Voice assistants can vary in how they function, depending on the sophistication of the AI models underlying them, as Josep Bori, research director at GlobalData, tells Verdict.

Bori says the required AI needed for voice assistants is limited, but that simple machine learning models trained to catch voices are sufficient to provider user interfaces.

“However, virtual assistants expected to take broad general questions and instructions, such as Siri or Alexa, require more powerful AI models to interpret instructions and figure out a way to obtain a useful answer,” Bori says. “For virtual assistants to be able to smartly answer any question we expect these services to rely on a strong cloud AI capability.”

Are voice assistants misogynistic?

While virtual assistants like Siri and Alexa are backed by powerful AI models, it’s not really their technological makeup that has elicited the biggest backlash from some market watchers, but rather the prominence of female names or voices used by popular voice assistants.

In the US Siri, Alexa, Cortana, and Google Assistant – which collectively totalled an estimated 92.4% of nation’s market share for smartphone assistants back in 2018 – have traditionally featured female-sounding voices.
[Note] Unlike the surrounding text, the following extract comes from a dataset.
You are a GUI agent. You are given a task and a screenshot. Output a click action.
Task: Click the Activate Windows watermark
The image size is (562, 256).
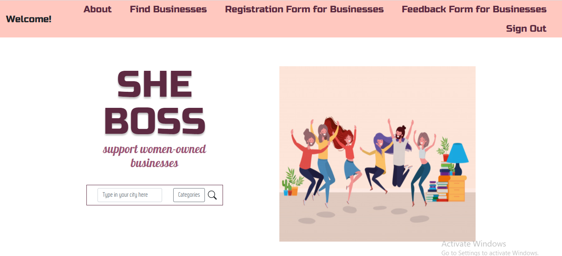[474, 244]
Apple’s Siri alone made up 45.5% of the market share for smartphone assistants that year, according to Statista.

“By attributing voice assistants with female characteristics, we subconsciously attribute ‘assistance’ – completing tasks on command and generally catering to our needs – to women, in turn pedalling harmful stereotypes that women must serve the general population,” Andreas Nielsen, senior AV learning media producer at online language learning platform Babbel, tells Verdict.

A United Nations report from 2019 said the same thing, accusing these assistants of reinforcing sexist stereotypes.

Several market watchers – including researchers from the Brookings and the Italian Institute for International Political Studies – have linked the issue with the inherent lack of diversity in the tech industry.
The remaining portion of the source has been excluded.